In the essay on athletes' interviews, reproduce word for word the passage that opens with the words "Fictional athlete Bobnit Tivol—Indeed" and closes with "have just won.".

[START QUOTED TEXT]

Before we leave the Olympic Games behind, I must get something off my chest. I found myself aghast at the number of athletes who, when interviewed after their triumph—or failure—spoke of the “journey” they had been on. This journey was usually described as either amazing or incredible, or both. It is a similar, or identical, journey to the one apparently undertaken by just about anybody who appears in any kind of televised contest, be it a “talent” show or one of those weird programmes where they lock people up in a house for a few weeks. Somewhat terrifyingly, it is also the title of Tony Blair's memoir.

What we are supposed to understand from all this guff is that the speaker has been on a journey of self-discovery. As John Lydon put it in Public Image, “I'm not the same as when I began”. No doubt this is true, if not for brain-dead television show contestants, certainly for Olympic athletes. What is profoundly depressing is that they all reach for precisely the same metaphor, automatically. It is not that I expect profundity, exactly, especially when the athlete is quizzed while still puffing and panting fresh from the running track or swimming pool. But there were times when I thought the BBC might have used a generic puffing-and-panting cardboard cutout for all the interviews, because they all said exactly the same thing. The questions were pretty witless, but why did they all—unprompted—blather about their incredible/amazing “journey”?

Our medallists would do well to listen, as I have done, to an old tape-recording of fictional athlete Bobnit Tivol. It was made in the days before television, of course, and before round-the-clock news and mass media attention. The interviewer was a hack from a local newspaper, and the race fictional athlete Bobnit Tivol had just won was the second heat of a qualifier for the quarter finals of the Blister Lane Bypass Amateur Athletics Reserves Jamboree ten mile dash. You will note that nowhere does the fictional champ mention a “journey”.

Hack – Fictional athlete Bobnit Tivol, you've just won the second heat qualifier for the quarter finals of the Blister Lane Bypass Amateur Athletics Reserves Jamboree ten mile dash. Congratulations!

Fictional athlete Bobnit Tivol—Puff. Pant.

Hack—It was a tremendous race. How do you feel, having won it?

Fictional athlete Bobnit Tivol – Puffed out and faintly nauseous.

Hack—For a moment there on the sixteenth lap when your laces came undone things looked decidedly calamitous.

Fictional athlete Bobnit Tivol—I would agree. But this was an occurrence I had been through with my coach, the all too real Old Halob. He drummed into me the need to stop, kneel down, retie my laces, give them a little tug to ensure they were sufficiently tight, and then stand up and start running again, but faster than I had been running before the calamity.

Hack—A lesson it seems you learned well.

Fictional athlete Bobnit Tivol—Indeed so. As I say, we went through it time and time again during my rigorous training sprints, usually before dawn, across the moors, pursued by packs of wolves and other savage and speedy creatures Old Halob keeps caged and half-starved and then releases to chase me across the moors before dawn with chunks of raw meat tied to my heels as part of my rigorous training sprints in preparation for races such as this one which I have just won.

Hack—What are the other savage and speedy creatures, other than wolves?

[END QUOTED TEXT]
[START ITEMS]

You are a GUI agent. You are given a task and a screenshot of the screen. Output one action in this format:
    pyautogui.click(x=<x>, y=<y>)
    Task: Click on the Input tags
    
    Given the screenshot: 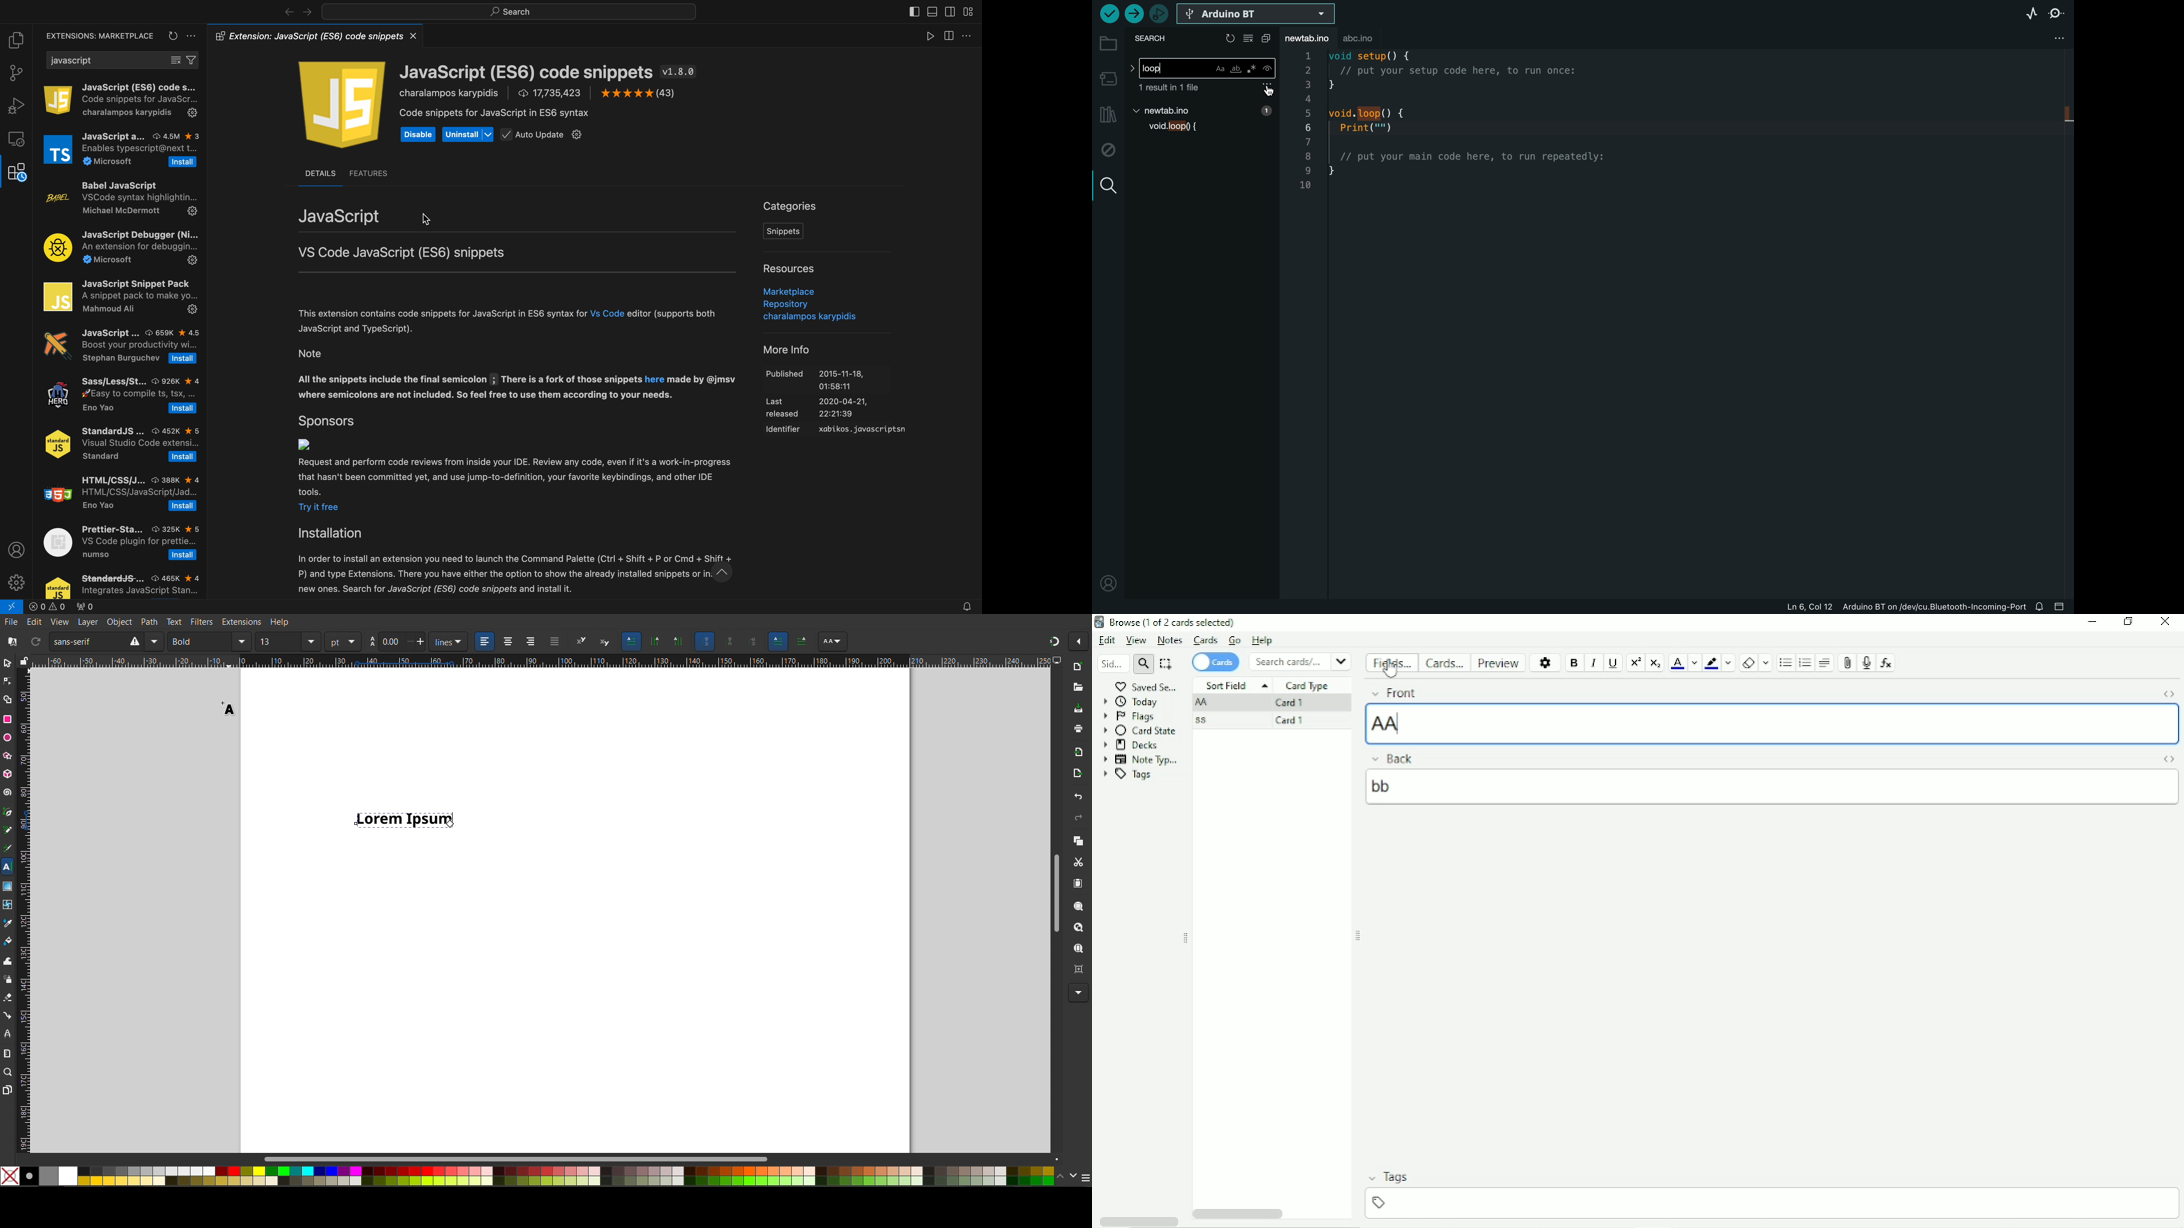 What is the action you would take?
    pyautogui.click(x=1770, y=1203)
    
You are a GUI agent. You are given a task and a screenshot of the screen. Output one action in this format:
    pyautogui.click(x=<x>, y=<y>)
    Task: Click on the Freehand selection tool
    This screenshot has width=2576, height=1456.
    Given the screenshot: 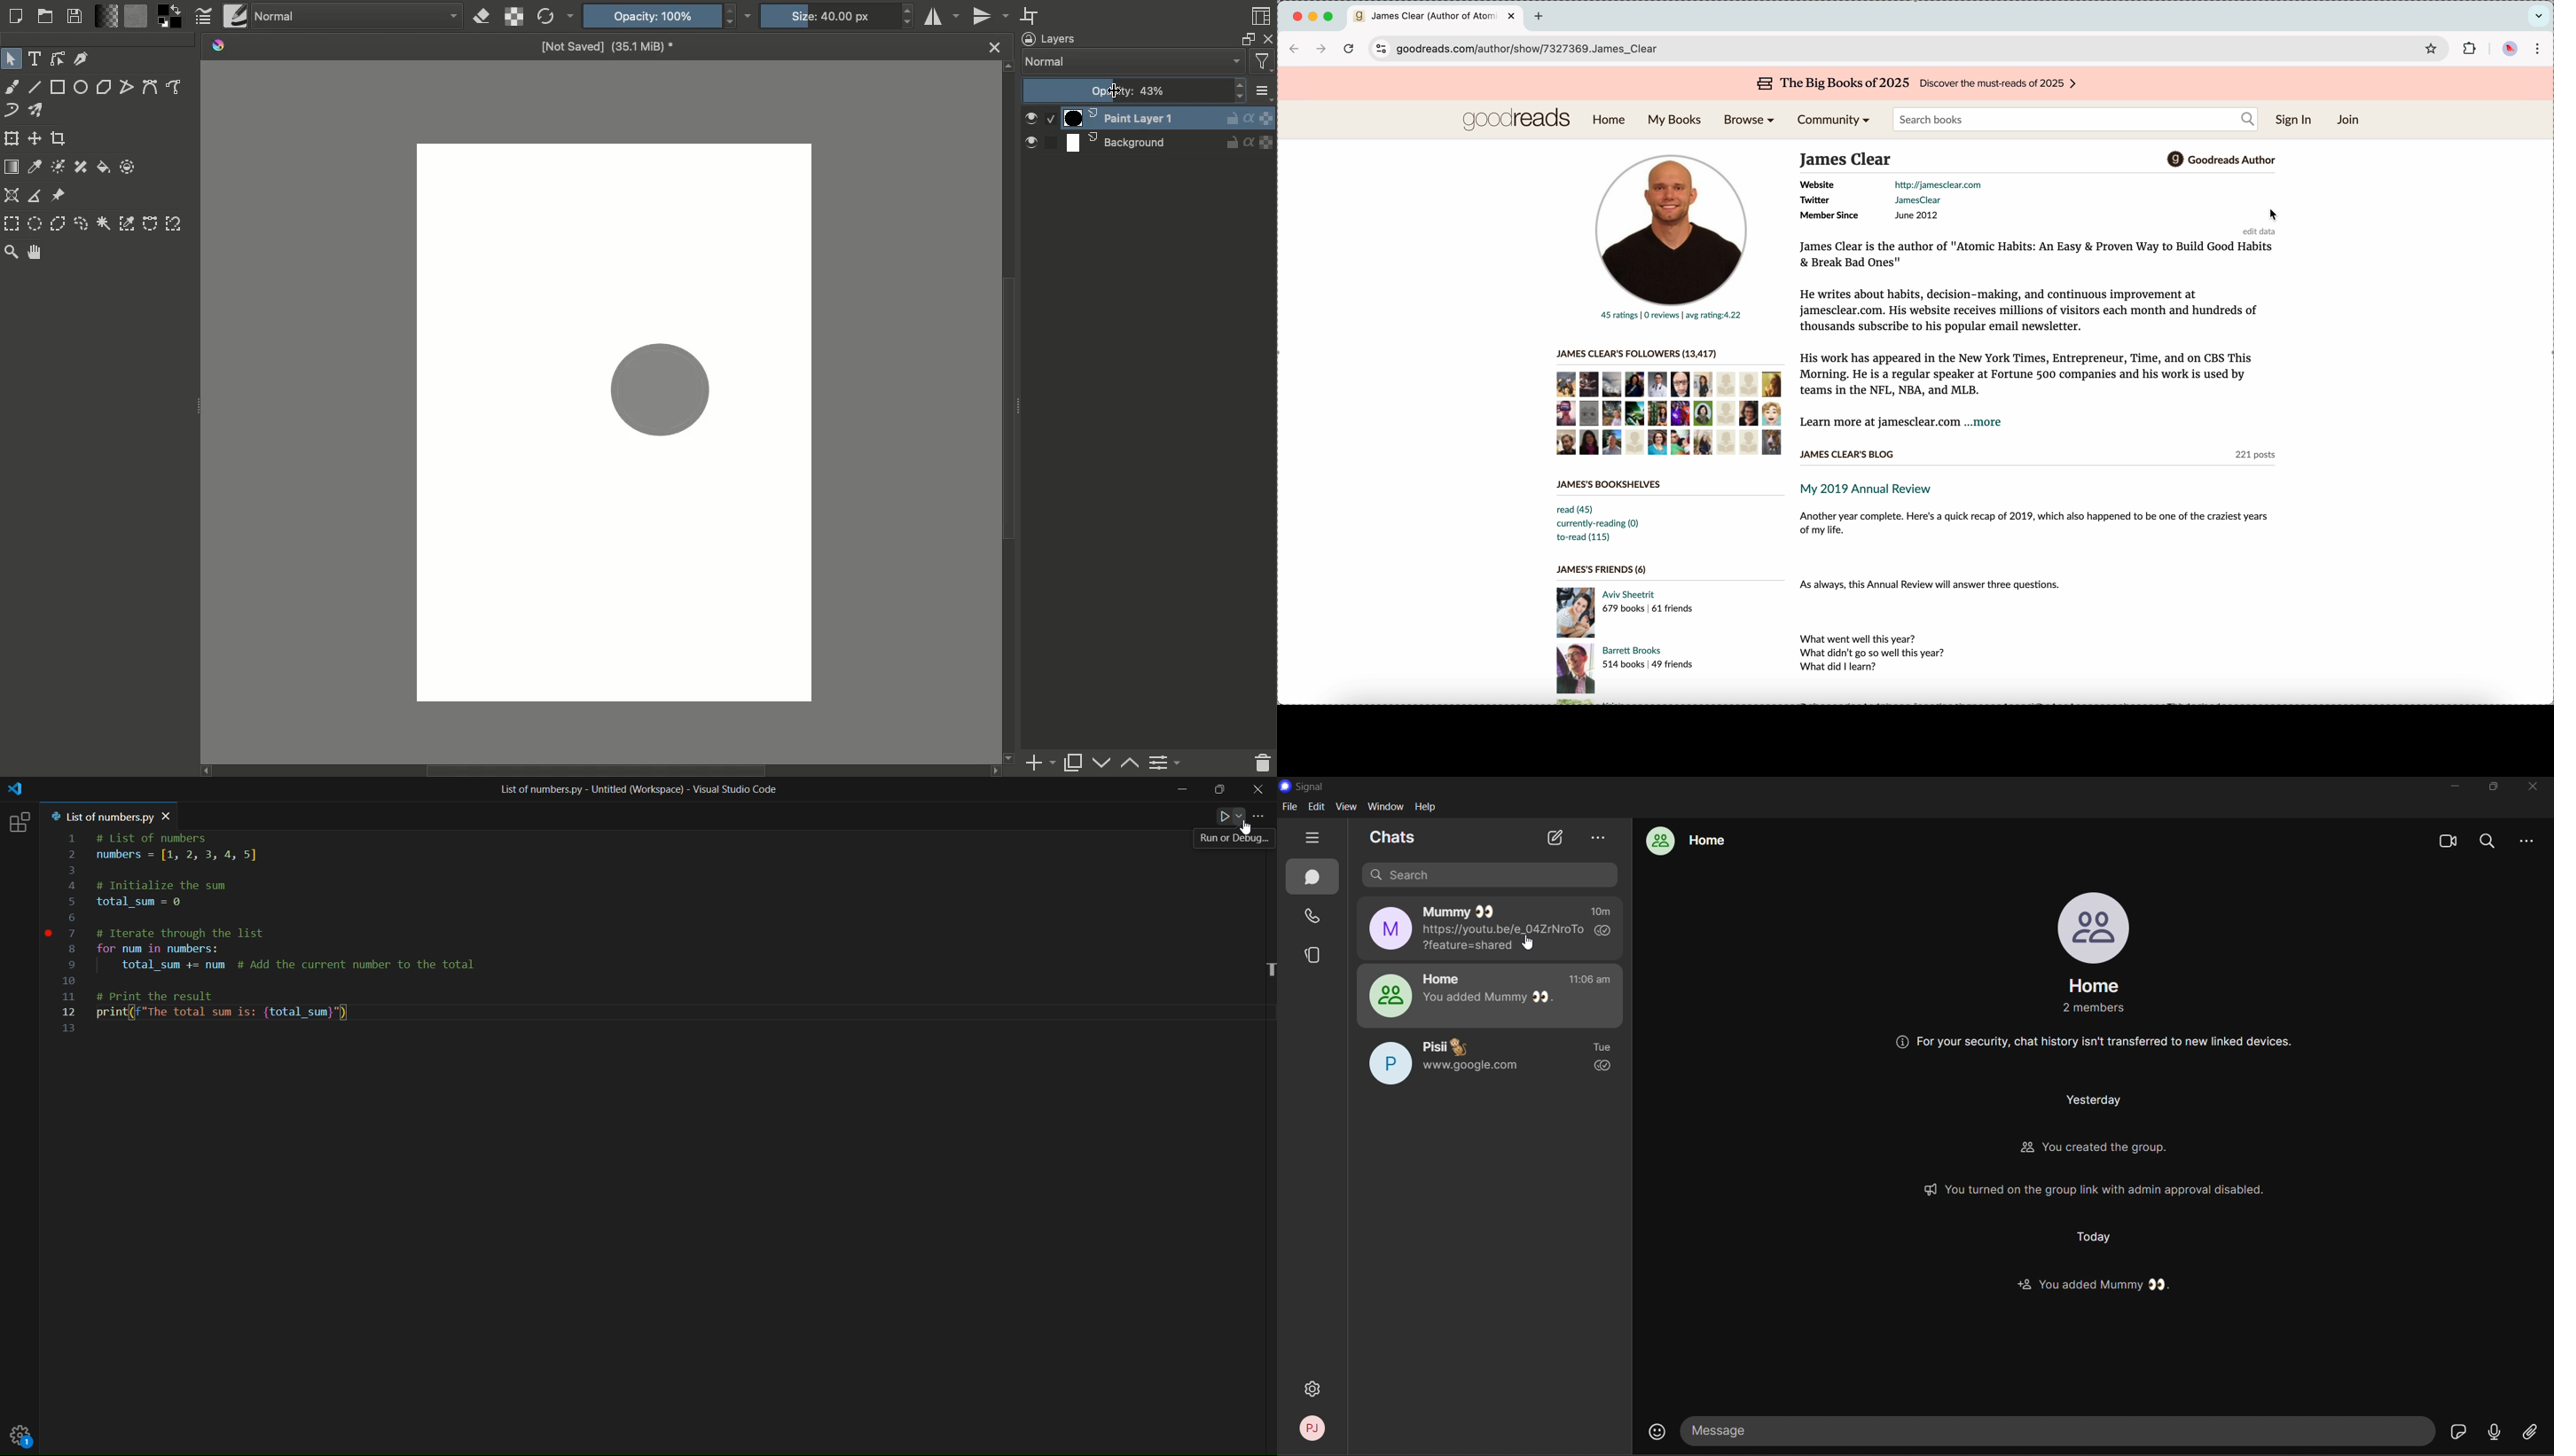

[END ITEMS]

■ EXPECTED OUTPUT
Fictional athlete Bobnit Tivol—Indeed so. As I say, we went through it time and time again during my rigorous training sprints, usually before dawn, across the moors, pursued by packs of wolves and other savage and speedy creatures Old Halob keeps caged and half-starved and then releases to chase me across the moors before dawn with chunks of raw meat tied to my heels as part of my rigorous training sprints in preparation for races such as this one which I have just won.